## [What to work on]
Transcribe exactly, please, the line bearing "Expand more items with large white chevron" and all later lines through the end of the records, with the pictures left out.

## [Working data]
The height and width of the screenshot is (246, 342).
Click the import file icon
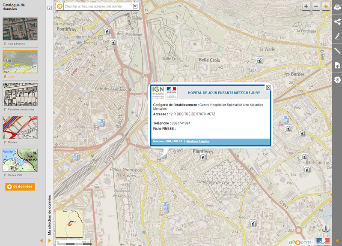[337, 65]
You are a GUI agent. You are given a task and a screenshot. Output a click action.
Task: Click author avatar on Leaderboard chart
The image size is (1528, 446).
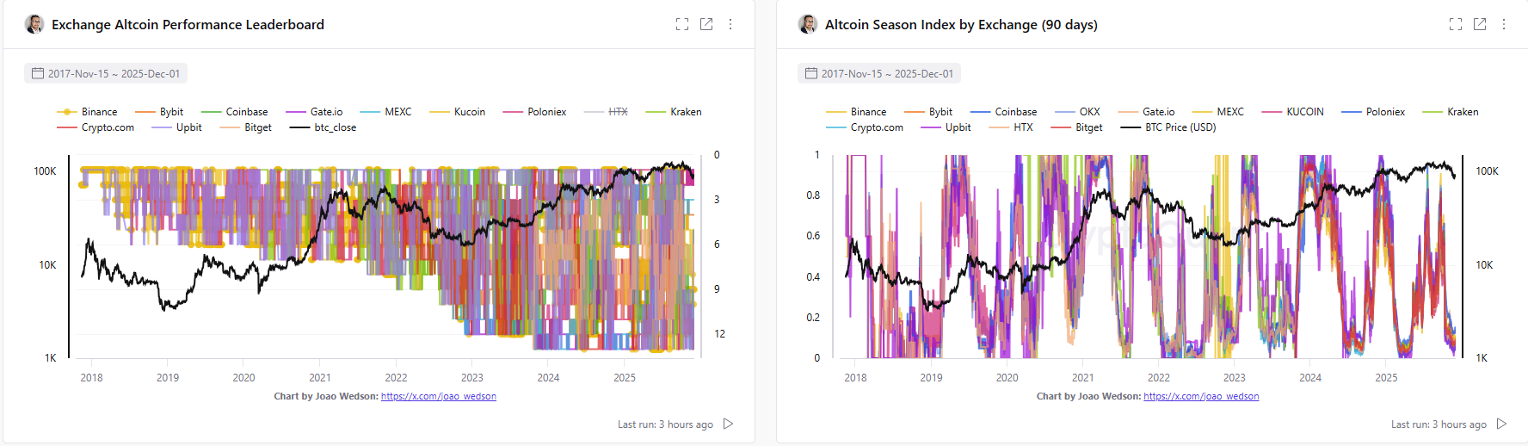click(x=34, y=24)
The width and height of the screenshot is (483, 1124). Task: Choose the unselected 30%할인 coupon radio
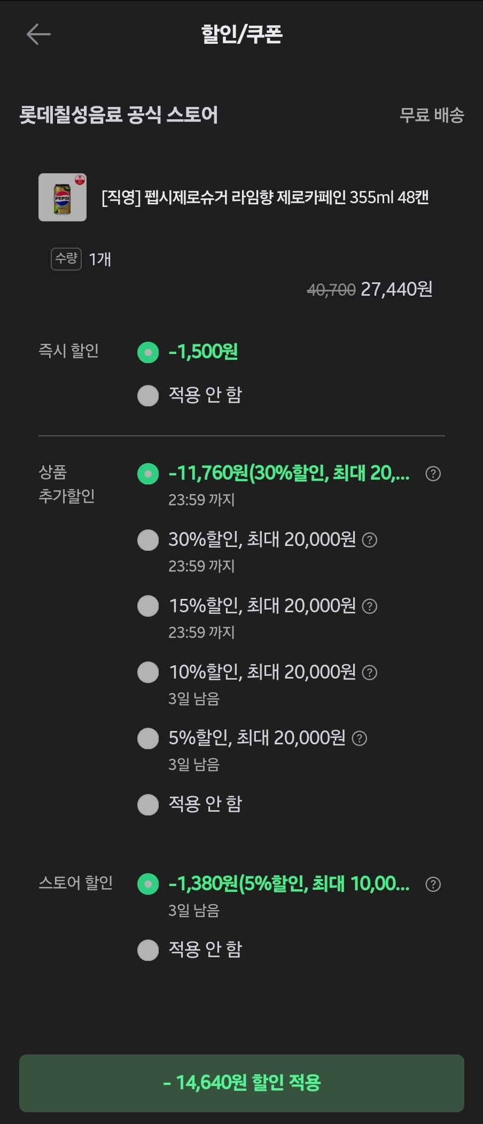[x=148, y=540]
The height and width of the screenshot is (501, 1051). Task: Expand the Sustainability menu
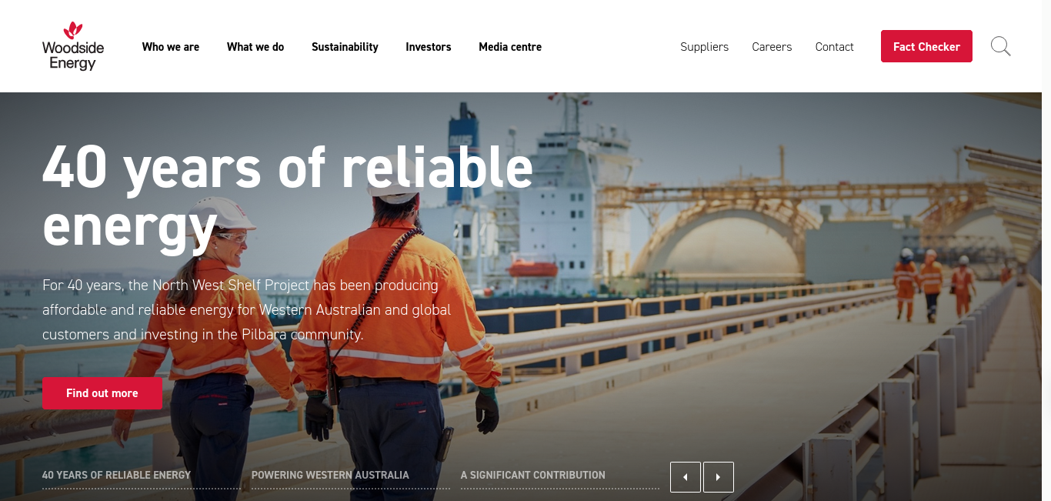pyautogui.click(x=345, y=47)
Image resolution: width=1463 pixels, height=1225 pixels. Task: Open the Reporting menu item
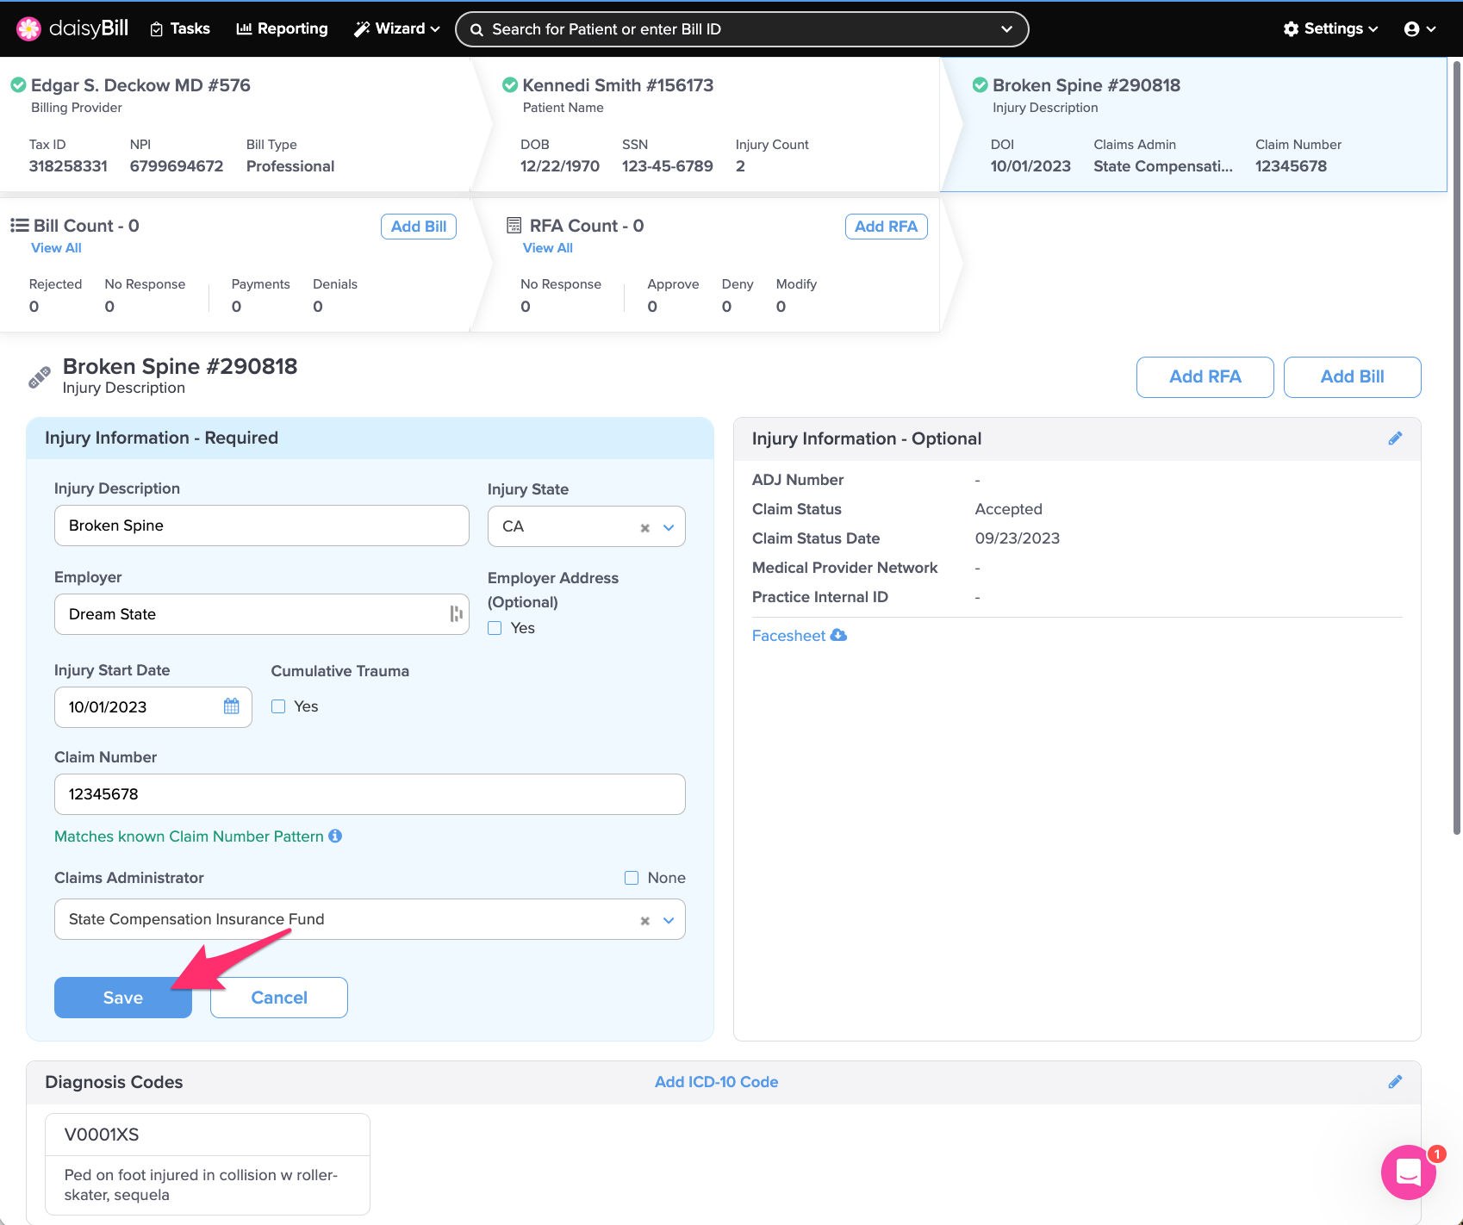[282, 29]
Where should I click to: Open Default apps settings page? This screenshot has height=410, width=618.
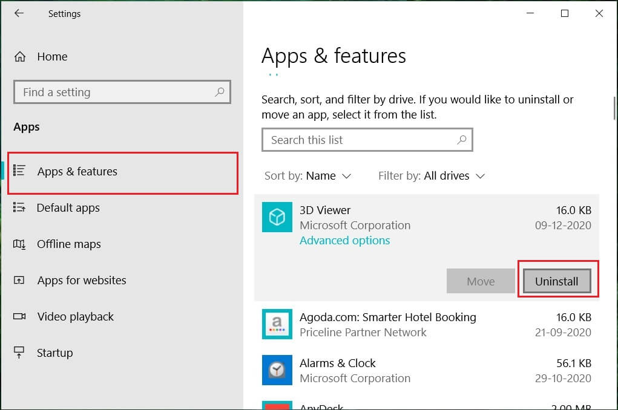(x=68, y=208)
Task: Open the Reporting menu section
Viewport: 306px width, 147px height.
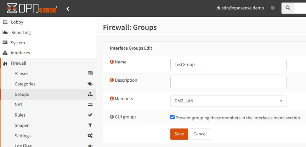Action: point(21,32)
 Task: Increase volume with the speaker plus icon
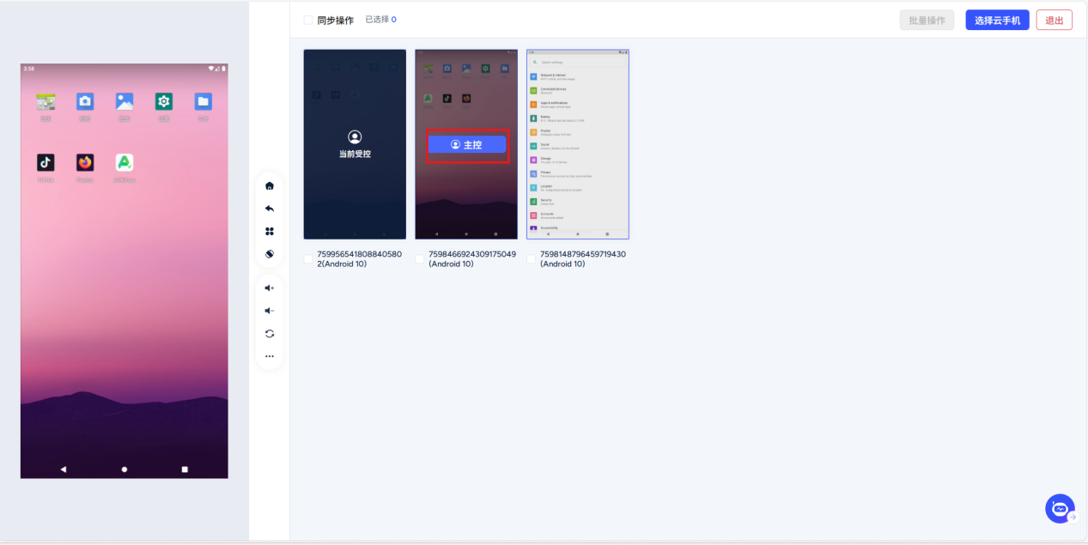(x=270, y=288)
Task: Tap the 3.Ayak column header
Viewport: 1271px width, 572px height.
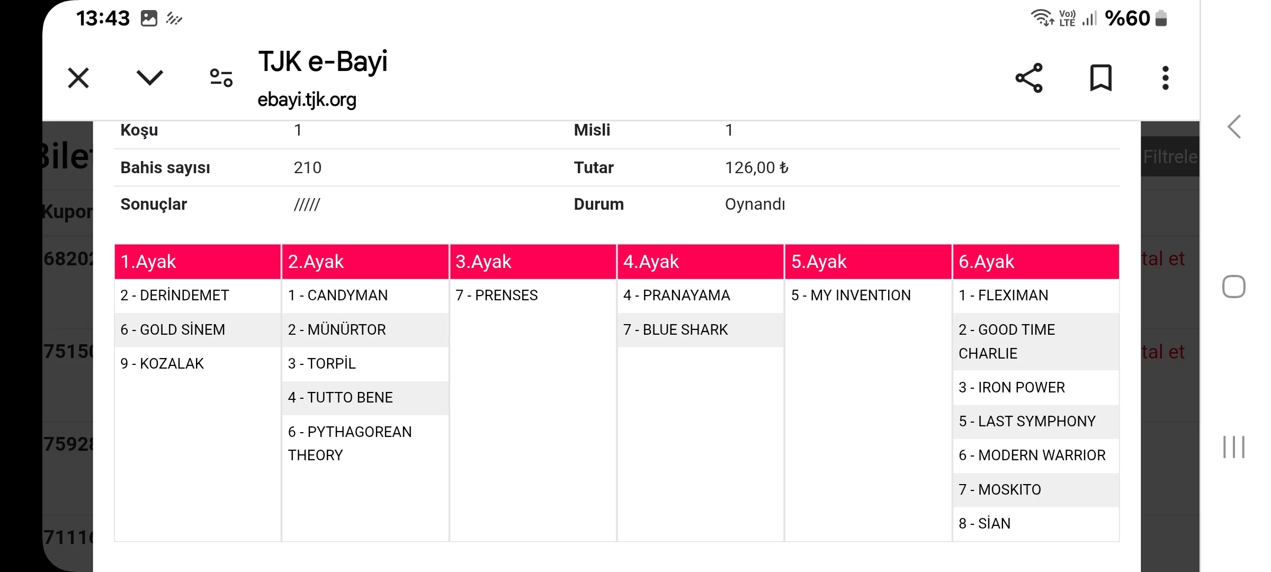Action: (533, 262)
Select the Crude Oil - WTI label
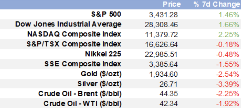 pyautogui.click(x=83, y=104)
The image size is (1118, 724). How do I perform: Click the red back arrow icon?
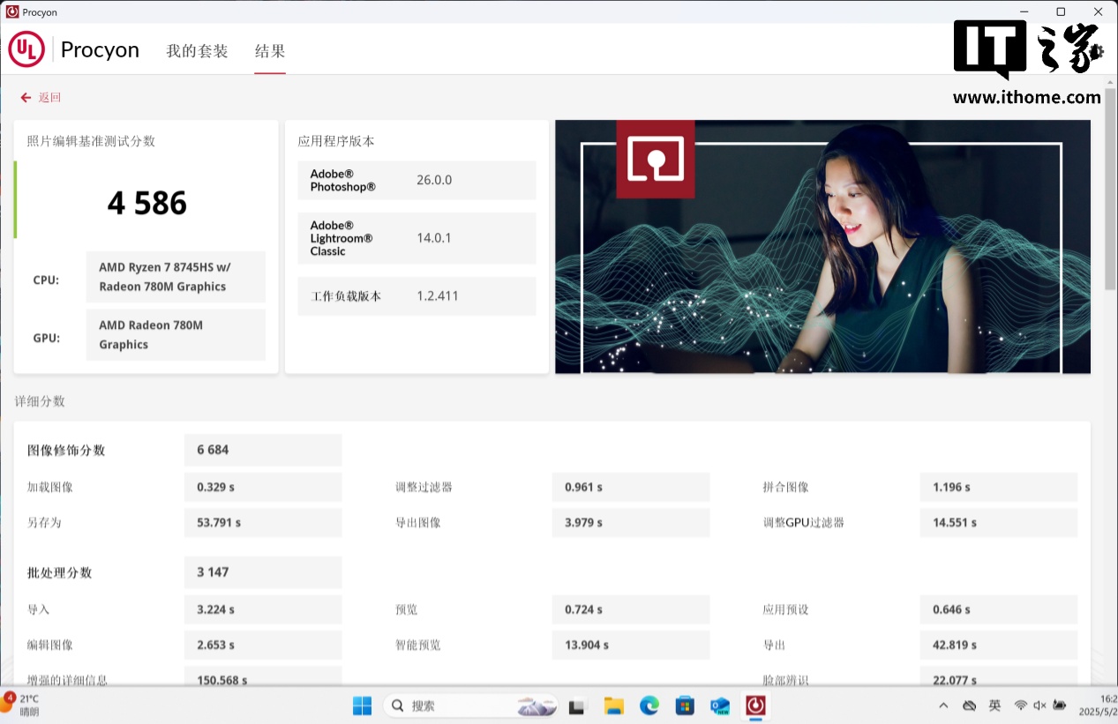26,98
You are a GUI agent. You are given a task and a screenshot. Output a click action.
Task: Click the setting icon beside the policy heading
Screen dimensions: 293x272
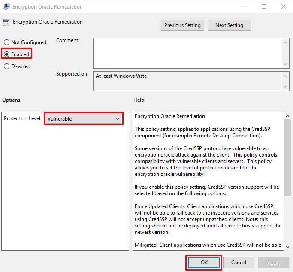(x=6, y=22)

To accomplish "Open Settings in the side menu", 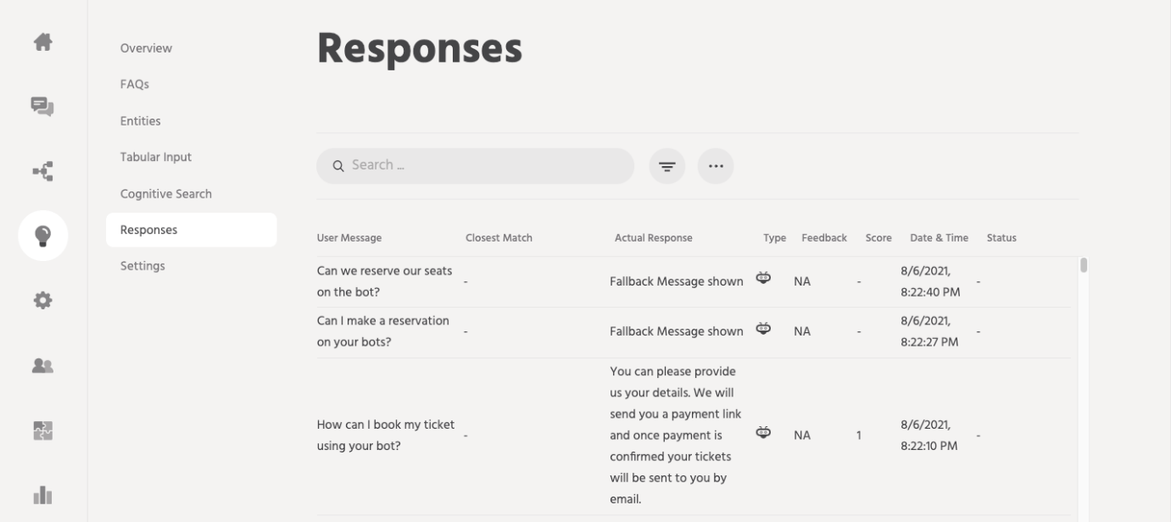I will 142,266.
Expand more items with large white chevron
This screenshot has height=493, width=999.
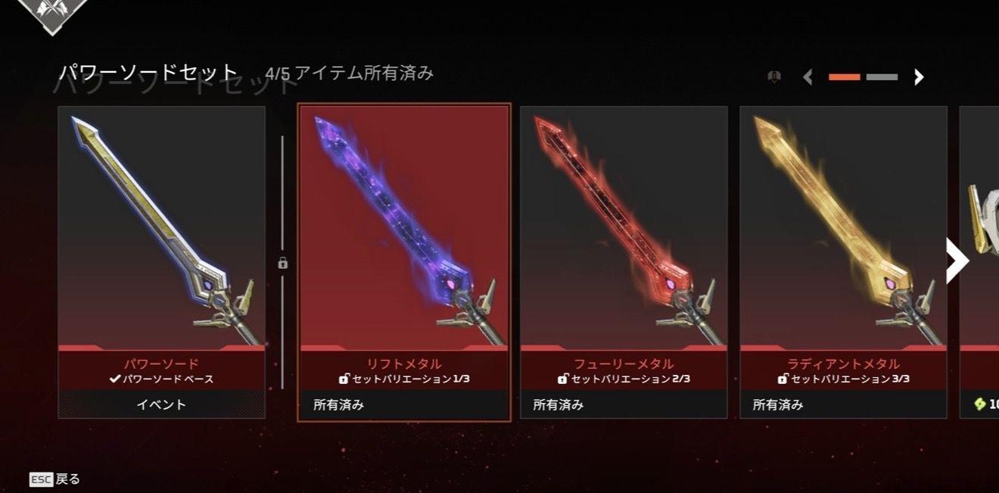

## [Task answer]
Expand more items with large white chevron
This screenshot has height=493, width=999.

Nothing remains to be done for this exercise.